Nesta exposição, procuraremos empreender uma análise das cinco primeiras proposições que se topam na obra Ideia de uma história universal com um propósito cosmopolita com vistas a garantir a consistência da seguinte tese, cuja forma damos a conhecer a seguir: Kant assume o caráter providencial da natureza no seu esforço de determinar um sentido para a História. Apresentando tal forma, nossa tese acena com a interpretação segundo a qual a Natureza assume o papel destinado a Deus na ortodoxia cristã, a saber, o de ser Providente[1]. Kant crê ser possível identificar uma intenção na natureza “no absurdo trajecto das coisas humanas” (p. 4). Kant nega ser possível encontrar algum plano racional nos homens individualmente e nas relações que estabelecem uns com os outros. Esse plano racional ele buscará determinar na investigação do modo como a própria natureza produziu os homens.
Cumpre-nos dar a saber, abaixo, os pressupostos à luz dos quais nossa análise se desenvolverá. Esses pressupostos balizam a extensão de nossa investigação.

1pp. O plano da natureza governa o devir histórico;

2pp. Kant crê no progresso da humanidade e crê que a História é dotada de um sentido ou finalidade;

3pp. O homem é um ser terreno dotado de razão;
4pp. O homem é o espaço de conflito entre sua inscrição na espécie e sua inscrição no meio social;

5pp. O plano da natureza se realiza no nível da espécie e não do indivíduo.



2. O homem como um ser conflitual

Não há dúvida de que Kant, como homem de seu tempo, acreditava no caráter emancipador da razão. A razão, para Kant, cumpria o papel de liberar o homem do imperativo dos instintos. Disso não se segue que ele não tenha reconhecido a influência dos instintos no comportamento dos homens e que não tenha admitido que os homens não agem exclusivamente segundo princípios racionais. O excerto que referimos a seguir não só dá testemunho de que Kant sabia que os homens nem sempre agem racionalmente segundo um plano estabelecido entre si, como também patenteia que, para o filósofo de Königsberg, a azáfama humana parece desprovida de qualquer sentido.

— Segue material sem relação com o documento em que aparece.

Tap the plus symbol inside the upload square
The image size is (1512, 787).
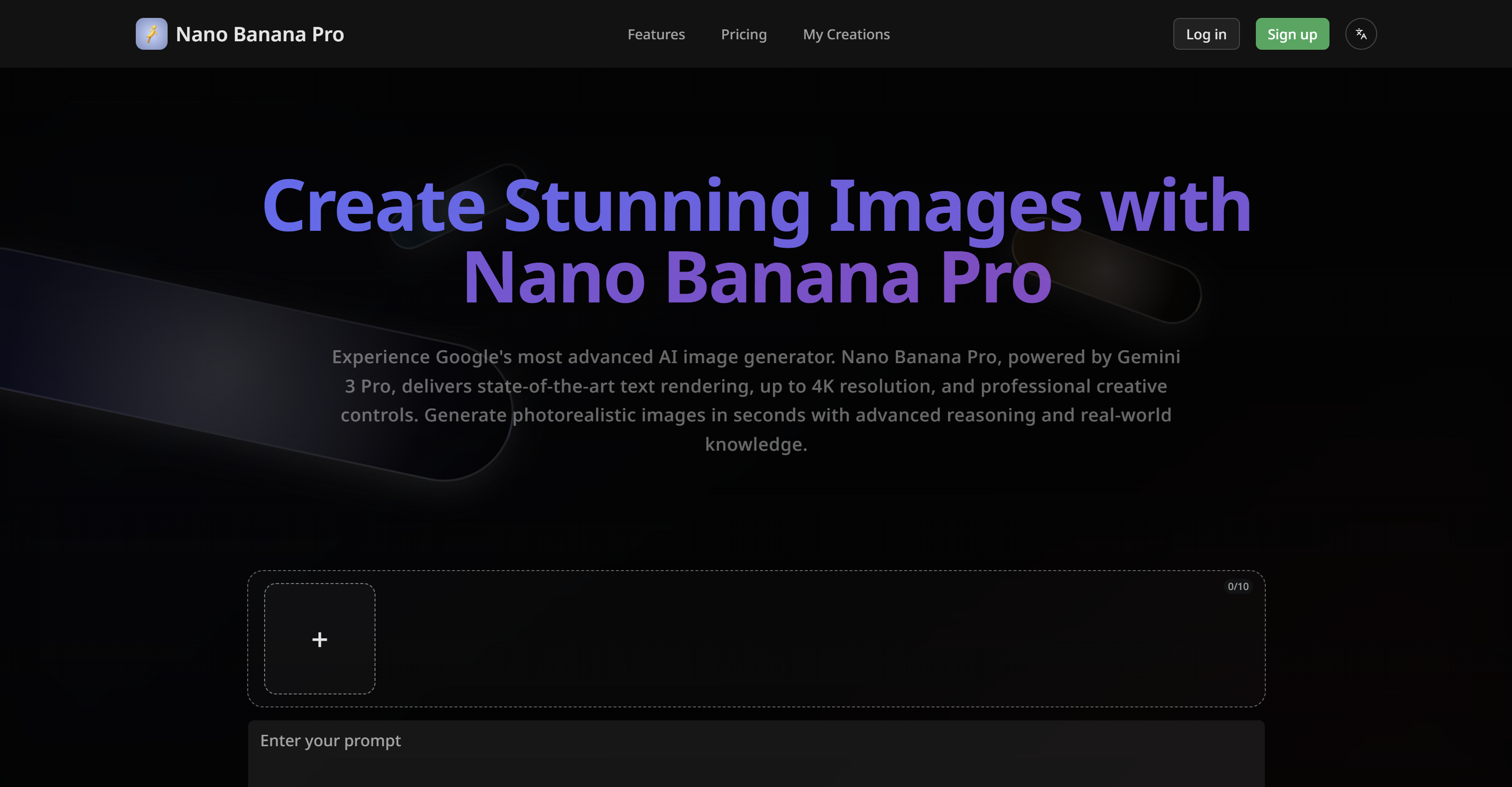tap(319, 639)
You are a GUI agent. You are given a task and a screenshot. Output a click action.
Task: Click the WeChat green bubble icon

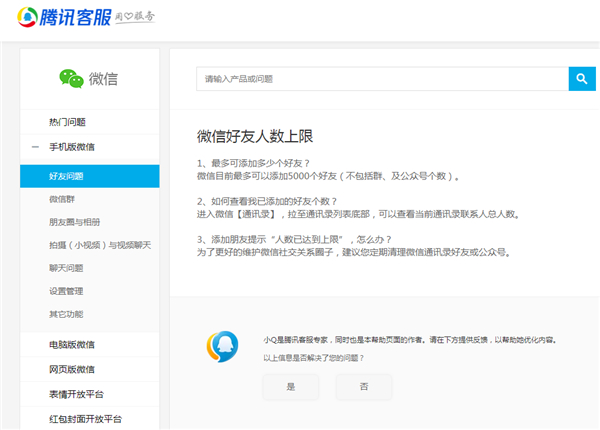pos(70,78)
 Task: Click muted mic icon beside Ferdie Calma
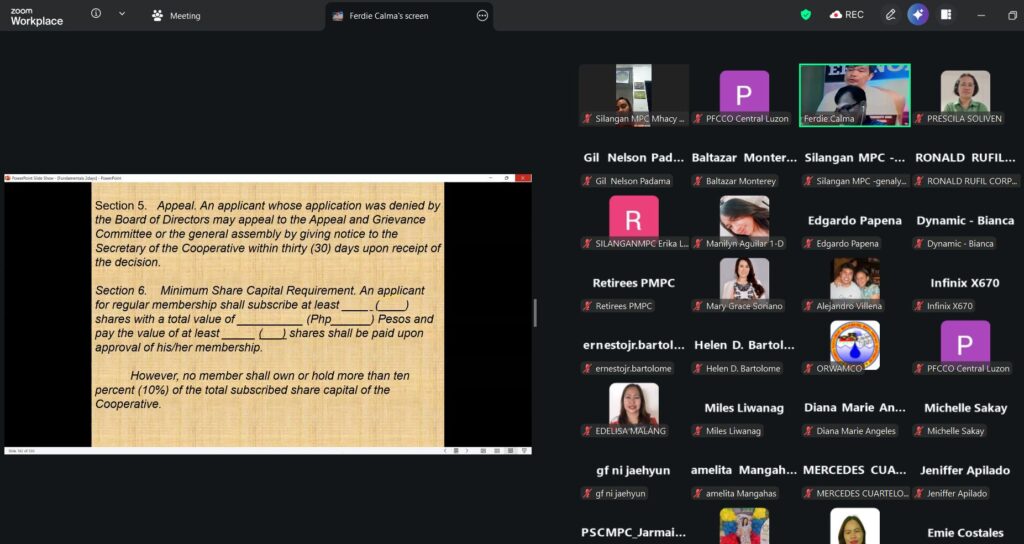[808, 119]
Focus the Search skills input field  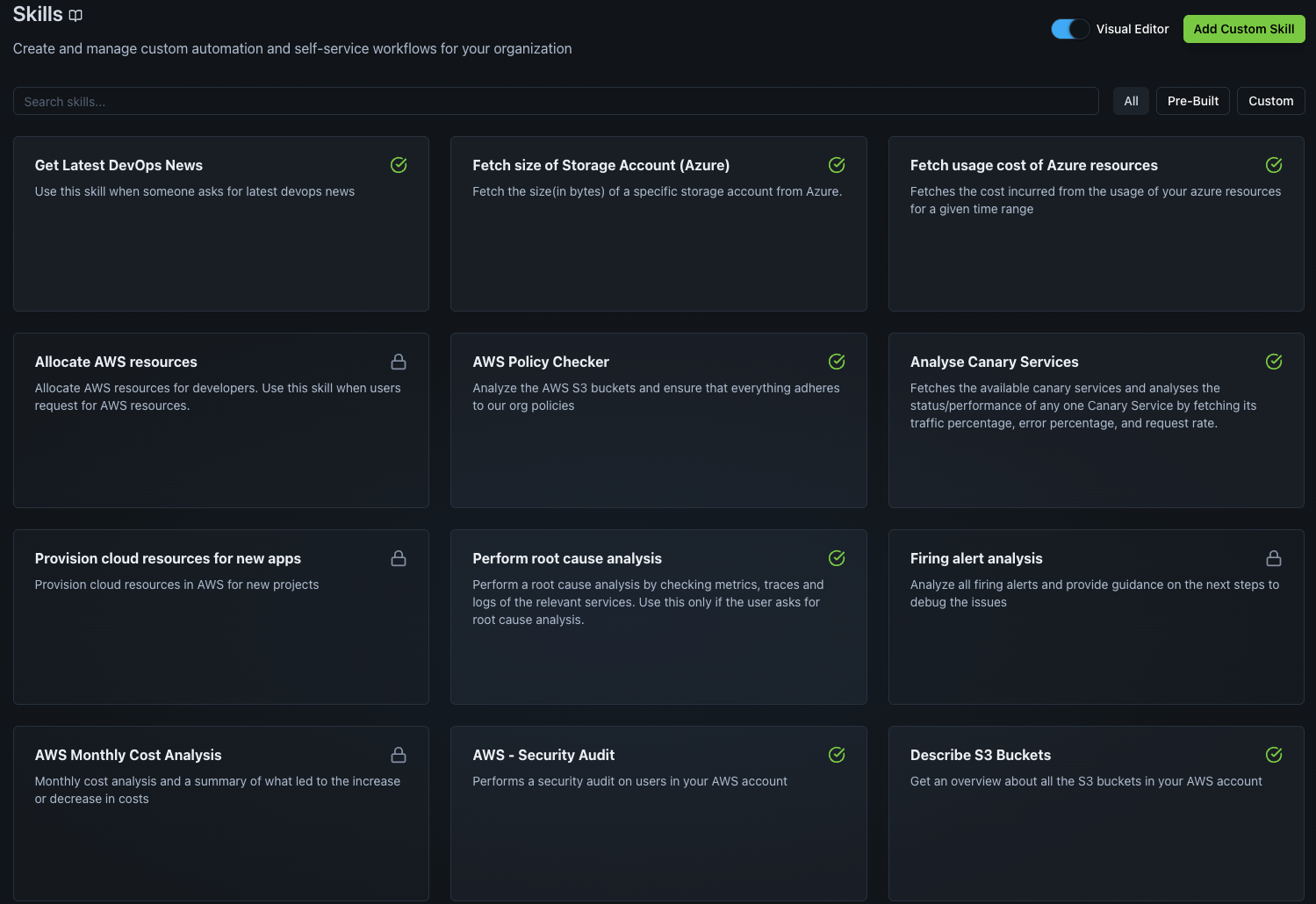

Os homens, nos seus esforços, não procedem de modo puramente instintivo, como os animais, e também não como racionais cidadãos do mundo em conformidade com um plano combinado; parece-lhes, pois, que também não é possível construir uma história segundo um plano (como, por exemplo, acontece entre as abelhas ou os castores). Não se pode conter uma certa indignação quando se contempla a sua azáfama no grande palco do mundo; e não obstante a esporádica manifestação da sabedoria em casos isolados, tudo, no conjunto, se encontra tecido de loucura, de vaidade infantil e, com frequência, também de infantil maldade e ânsia destruidora: pelo que não se sabe, no fim de contas, que conceito será preciso instituir para si acerca da nossa espécie, tão convencida da sua superioridade (...). (ib.id., grifo nosso).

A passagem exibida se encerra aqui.